I wore a Light Brown Linen blend suit, white shirt, and orange Vineyard Vines tie.
What does “black tie optional” mean for male wedding guests at an indoor wedding in the evening? I always heard a dark suit is the way to go – is that still just about right?
I’m going today to look at it. Initial reserves: “American Eagle” stamped all over the buttons. As long as that’s not TOO garish, It’ll be bearable. Will report back on the fit. That said, I’m a big dude (48″ jacket, 36″ waist), so you more average size types might have a harder time fitting well into what fits me well, or might fit fine into what doesn’t fit me.
Intriguing. What job had you wearing a cummerbund? And, pics or it didn’t happen.
Yeah, the thing about black tie optional weddings is that the groom and wedding party will be in black-tie, but not all of the guests will be. But the guests that do wear a tux might look like they are in the wedding party, even though they’re not. Go dark suit, dress it way up.

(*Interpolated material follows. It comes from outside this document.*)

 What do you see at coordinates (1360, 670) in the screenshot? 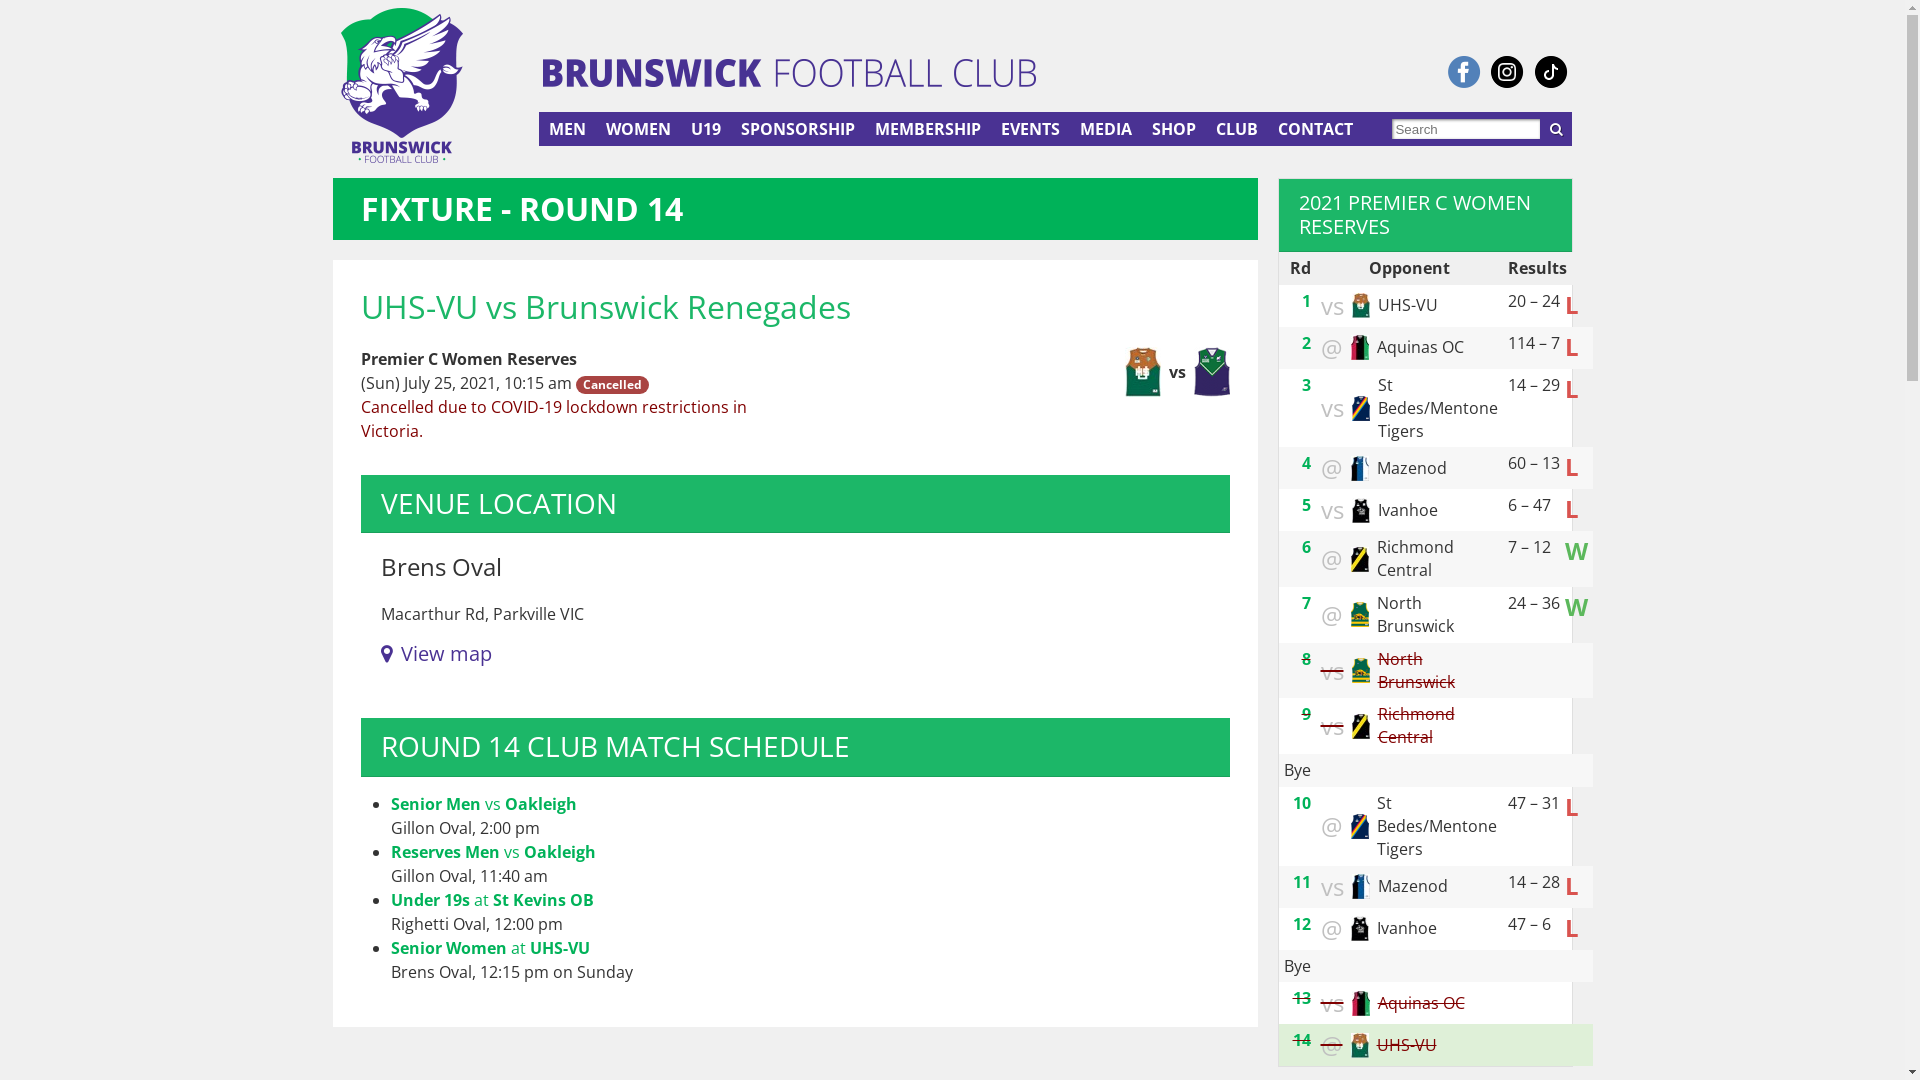
I see `'North Brunswick'` at bounding box center [1360, 670].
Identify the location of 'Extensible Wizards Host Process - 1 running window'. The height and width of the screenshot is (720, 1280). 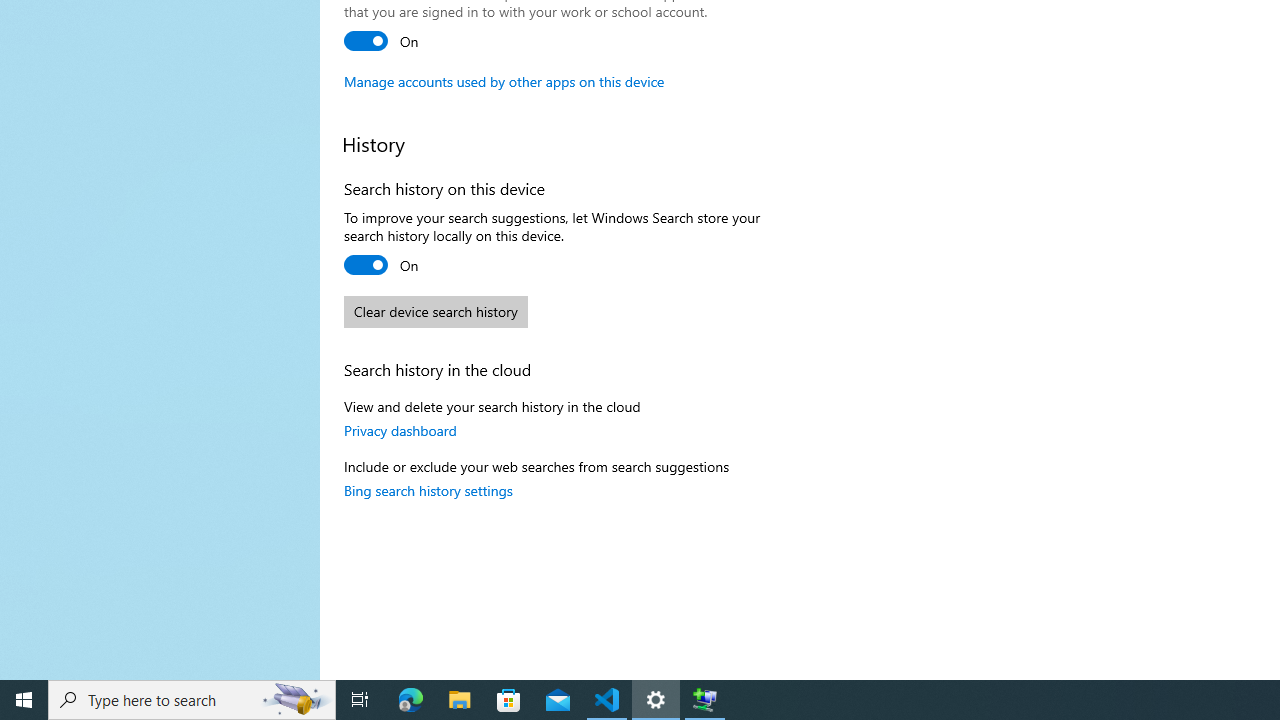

In another life I played the piano in a mall food court. You wouldn’t expect it, but people were strangely generous with tips after they got all greased on Sbarro washed down with Orange Julius. At one point, I went all out and actually wore tails for about a year.
not available in stores until monday/tuesday.
What says all of you to the navy (perhaps cotton) blazer up top with chinos below. It’s a classic look that can often look altogether stuffy if done wrong. A classic look like that should be able to age well, though, shouldn’t it?
–Homme shirts ties A classic look like that should be able to age well, though, shouldn’t it?
def can’t go wrong, imo, with a light blue or white oxford (or “rumpled” pinpoint, like jcrew’s secret wash ones), and a fun tie, with some appropriately colored bucks.
My sister-in-law is marrying an officer in the Air Force, so he will be in his “dress blues” military uniform. There is no wedding party. The wedding is at 11am in July and I’m stumped as to what to wear. Any suggestions?
Oops, I should have said that his dress uniform is a dark blue tuxedo.